Inbox placement is when your email communications land in the inbox instead of spam. Inbox placement is also a reflection of your sending reputation. Improving your sender reputation is crucial to fixing your deliverability, which can take time.
Below are recommendations that can help you repair your sending reputation.
Identify dates and possible causes
For example, do you recall when you first started to see a decline in your open rates? When did you notice a spike in spam complaints, or when you noticed your domain performing poorly?
Identifying these dates can help identify factors contributing to poor inbox placement.
Your reputation was likely hurt due to one or more negative events (high spam complaint rates, misconfiguration, introduction of new/poor lists, unexpected increase in volume, etc.). The more data you have, the easier it will be to pinpoint the causes and build a recovery plan.
You can use Google Postmaster Tools to check your domain reputation.
Slow down the frequency of your sends
To help improve inbox placement, we recommend pausing all email sends for one week. Doing so acts like a cool-down process for your domain.
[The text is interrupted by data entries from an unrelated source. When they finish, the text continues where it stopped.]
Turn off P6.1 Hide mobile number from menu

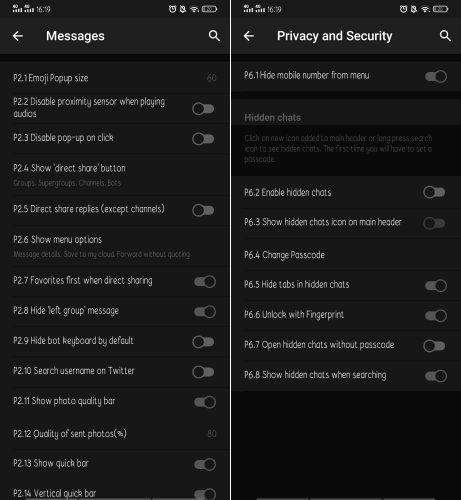click(436, 76)
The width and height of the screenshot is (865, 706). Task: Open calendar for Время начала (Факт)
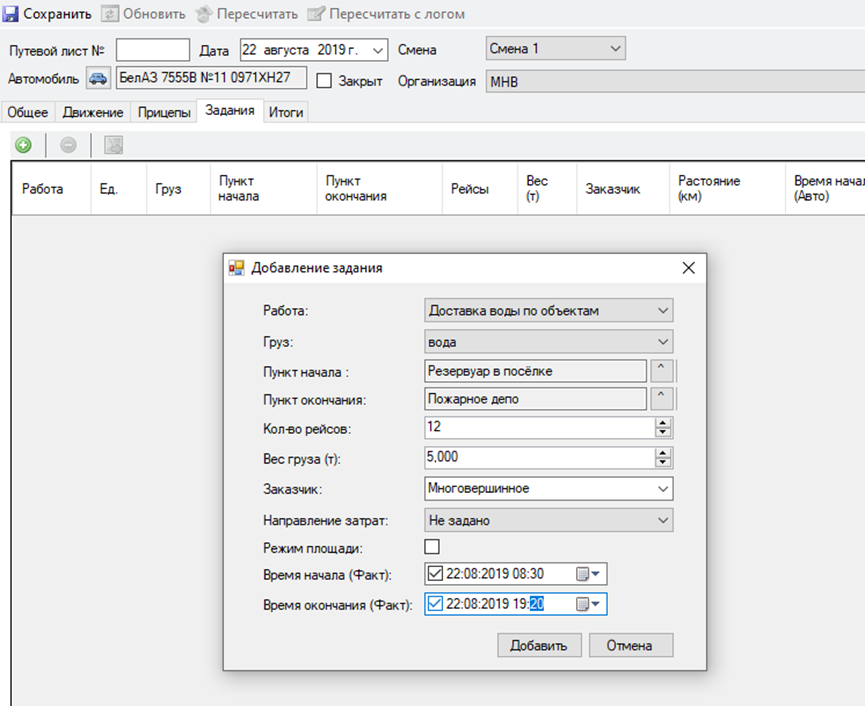coord(588,574)
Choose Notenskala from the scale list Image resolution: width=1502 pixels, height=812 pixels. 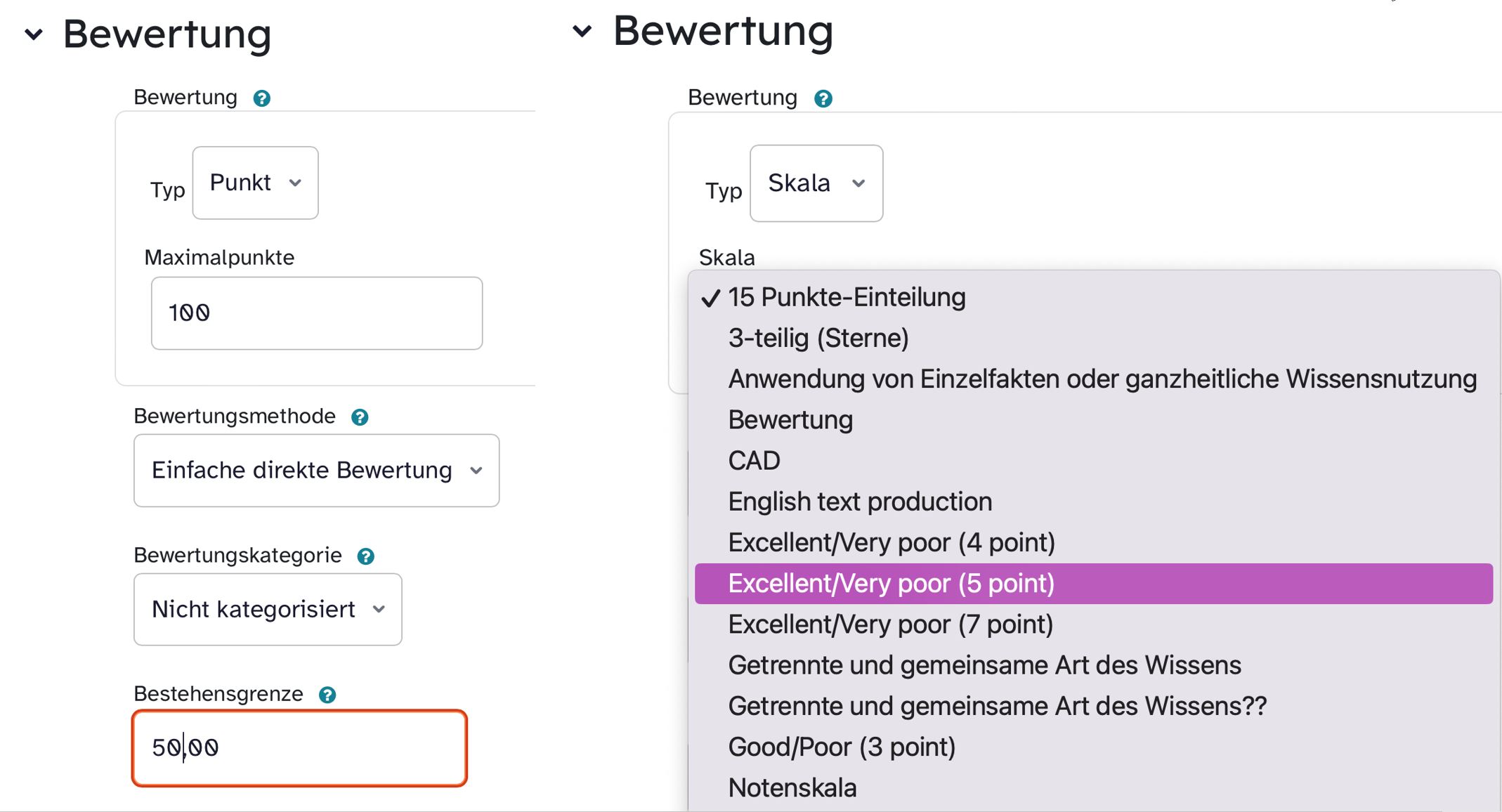pos(792,787)
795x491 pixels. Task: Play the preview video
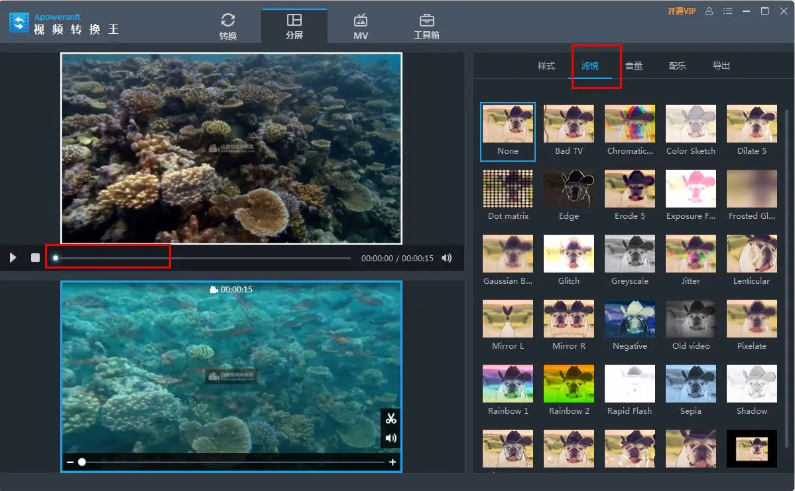coord(13,258)
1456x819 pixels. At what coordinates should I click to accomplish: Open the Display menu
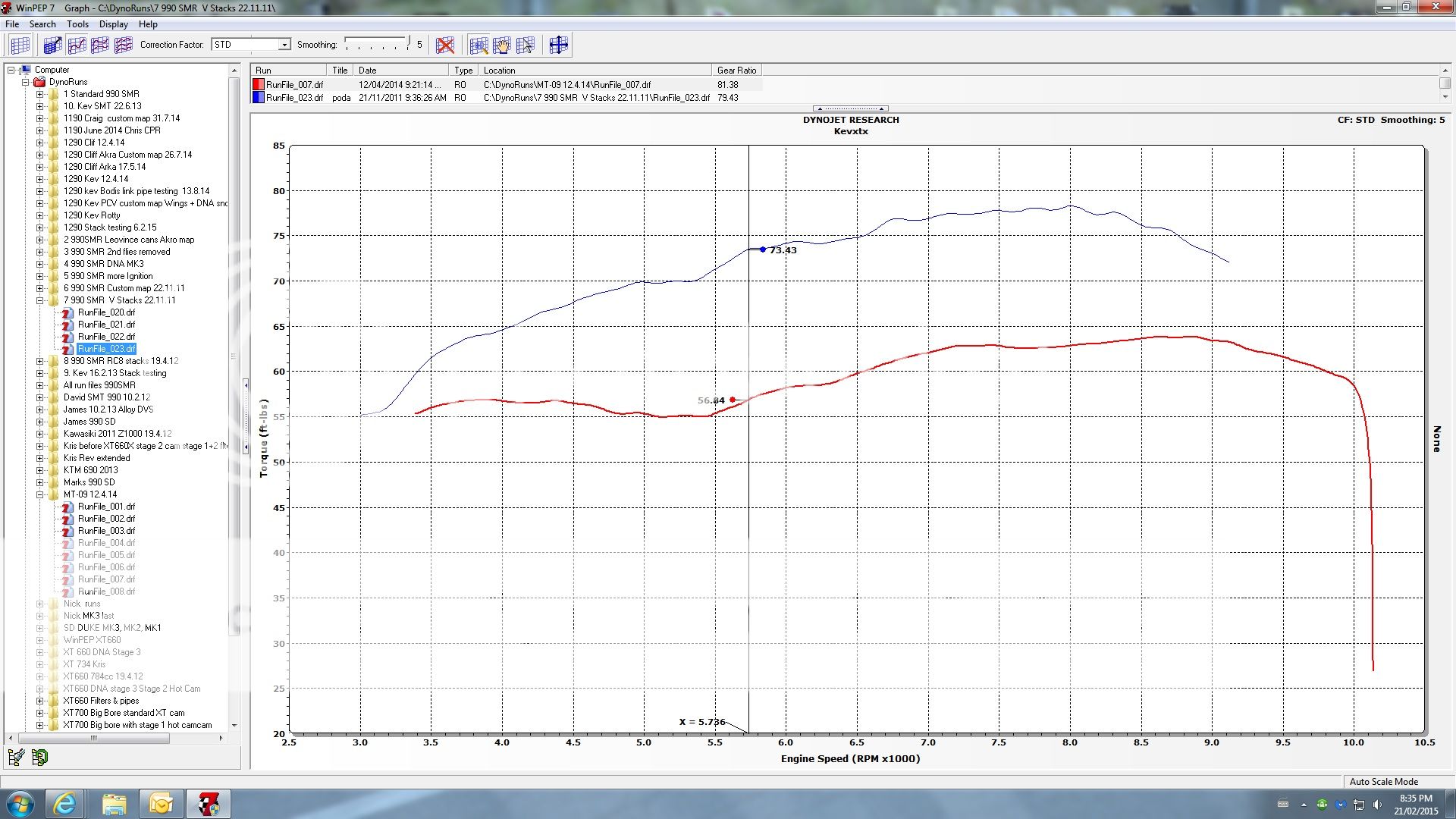tap(114, 24)
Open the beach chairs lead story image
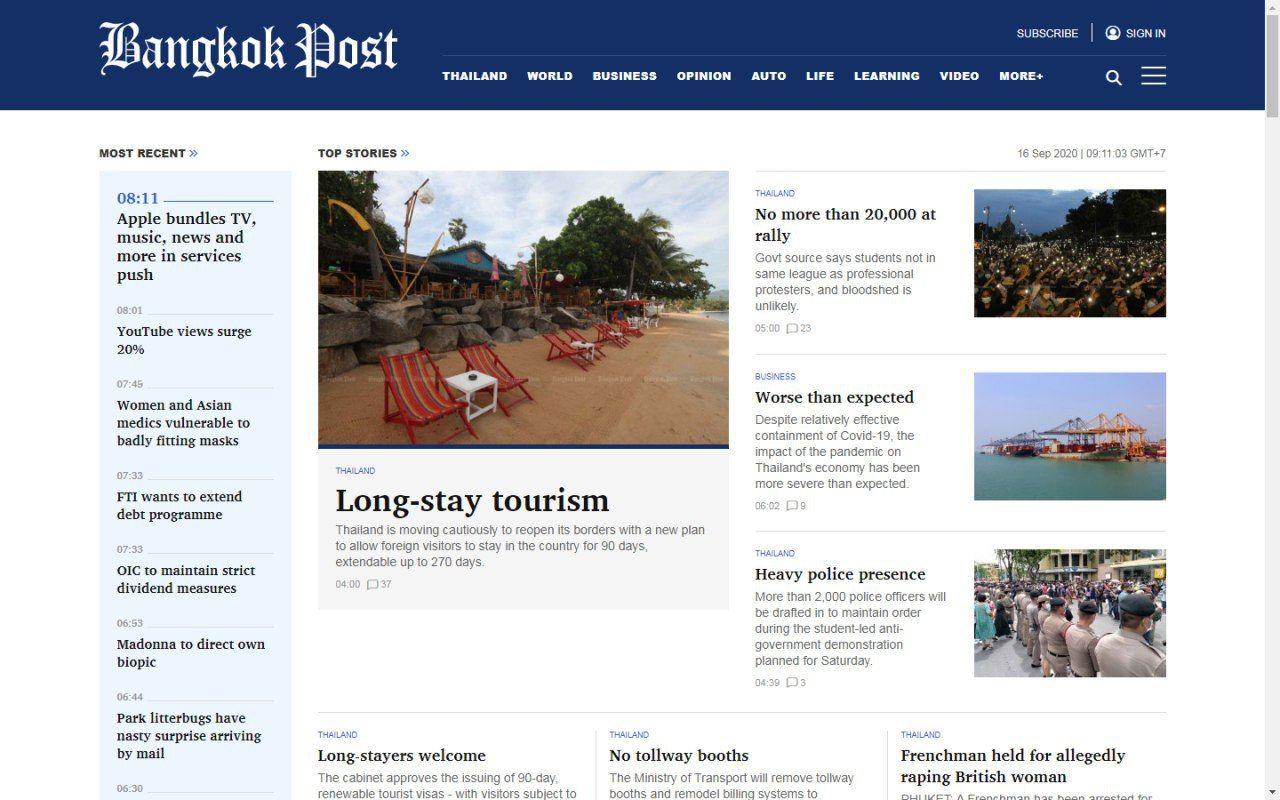Screen dimensions: 1280x800 coord(523,308)
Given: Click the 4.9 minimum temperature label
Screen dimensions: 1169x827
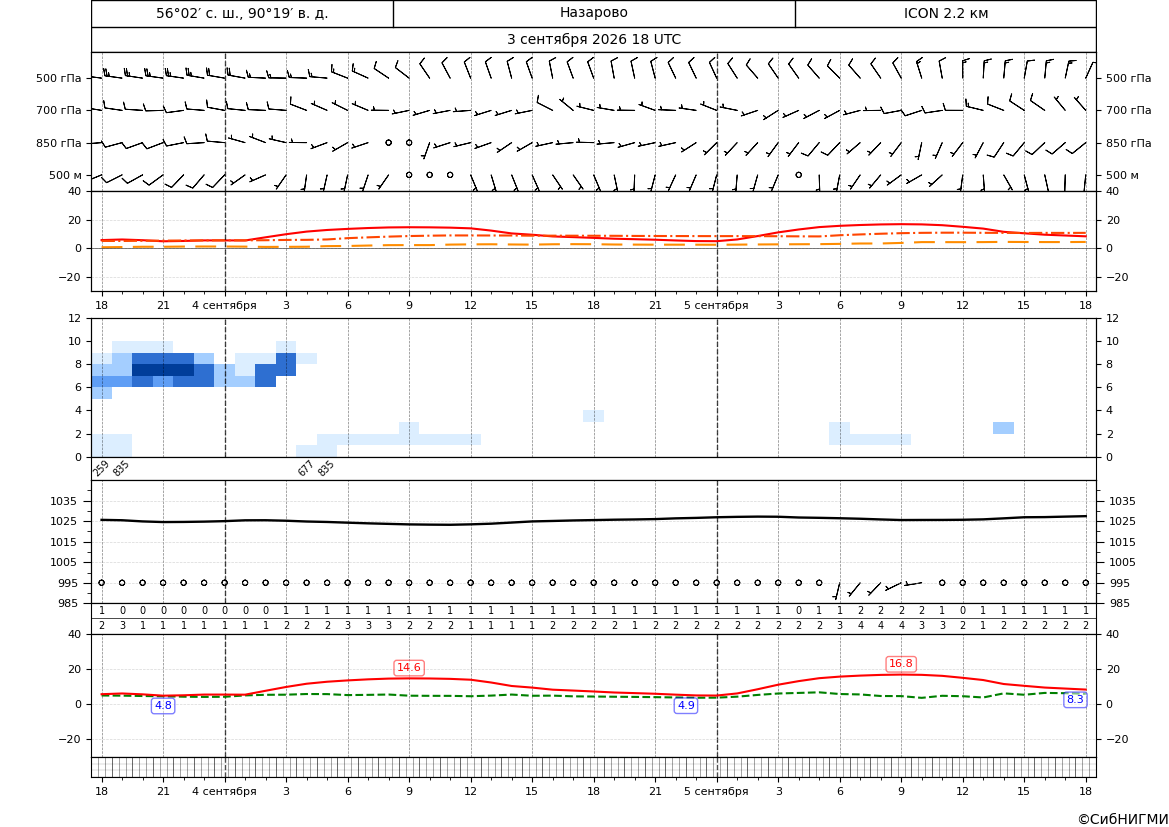Looking at the screenshot, I should pos(685,705).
Once you're ready to start sending emails again, we recommend sending them to contacts who clicked a link in your email within the last 30 days. You want to focus on these contacts first because they are engaged with your emails. Focusing on this segment helps boost your sender reputation and inbox placement. When you send emails to your engaged contacts, ensure that you don't send more than 25,000-50,000 emails in one day.
If you see improvements, you can try sending your email to contacts who opened or clicked your email within the last three months. As your domain reputation improves, you can start including contacts who engaged with your emails within the previous six months.
Remove unengaged contacts from your list
Contacts who have not engaged with your emails in 6 months or longer should be removed from your list, so they no longer receive your emails. Sending emails to unengaged contacts can contribute to poor domain reputation and inbox placement.
Again, you want to focus on sending to your engaged subscribers. This helps email service providers (ESPs) learn that your contacts want your email so they can start placing your email in the inbox.
We would recommend that you remove contacts from your list who have not opened or clicked any links in your email.
You can use the Engagement Management tool to remove unengaged subscribers from your list.
Make it easy for contacts to unsubscribe
Subscribers who no longer want to receive your emails may mark your message as spam if they cannot easily find your unsubscribe option. Therefore, we recommend adding the unsubscribe options to two places in your campaign: one at the top and one at the bottom. This makes unsubscribing from your emails easy.
Review your opt-in process
Make sure you are only sending content your contacts signed up to receive, and include the Captcha field (inline forms only) and double opt-in to your forms.
To avoid issues, send to opted-in addresses only and stay away from rented or purchased lists.
Personalize your campaigns
The more you personalize your campaign, the better. Most ESPs can identify language that is targeted to the recipient. This applies to using personalization in a subject line or "From" email address. The more you can target your message to the recipient, the more likely your email will be placed in the inbox.
To personalize your email, we recommend using personalization tags and conditional content.
Be patient
Repairing your sending reputation is possible, but it takes time, typically 30-60 days.